The 90% of CF patients with the most common CF mutation, delta F508, will need at least one other drug to ensure proper folding and trafficking of the CFTR protein to the cell surface.
To this end, Vertex has begun studying ivacaftor and VX-809, a CFTR corrector, in about 100 people with at least one F508 deletion. The study is expected to evaluate multiple dose levels of VX-809, and will look primarily at safety and tol-erability, as well as the drug combination's effect on lung function, according to Vertex.
Ivacaftor produced substantial lung function improvement in patients with CF age 12 and older.

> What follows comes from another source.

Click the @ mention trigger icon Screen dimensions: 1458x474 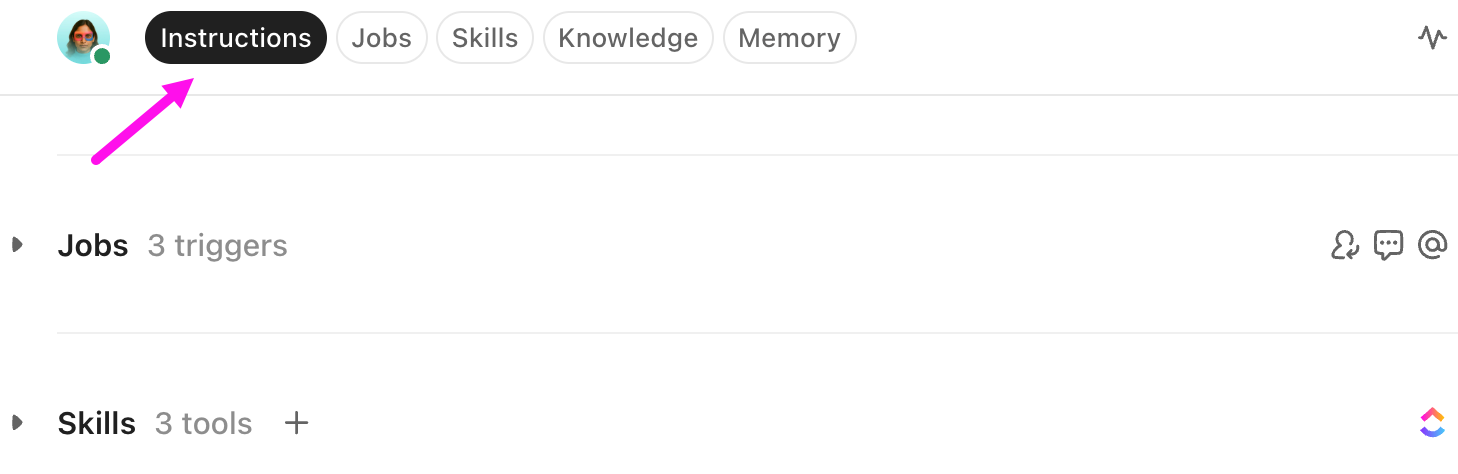(1432, 245)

Vertex also plans to begin Phase 2 development of VX-661, another CFTR corrector, in the first quarter of 2012. The company expects to evaluate VX-661 first as a single therapy, followed by dosing of VX-661 in combination with ivacaftor in people with two copies of the F508del mutation.
In addition, PTC Therapeutics announced in September the start of a phase III trial of ataluran, also called PTC 124, which targets nonsense mutations in both CF and Duchenne/Becker muscular dystrophy. In CF, ataluren overrides the premature stop signal so that a functional protein can be formed.
In the meantime, Robert Beall, PhD, President and CEO of the Cystic Fibrosis Foundation, says he is excited about Dr. Ramsey's research, which he calls “an amazing proof of concept,” adding that the study “marks an important and exciting milestone for the cystic fibrosis community, and it confirms that we are one step closer to finding a cure for the disease.” He predicts that ivacaftor “will be the poster child of personalized medicine.”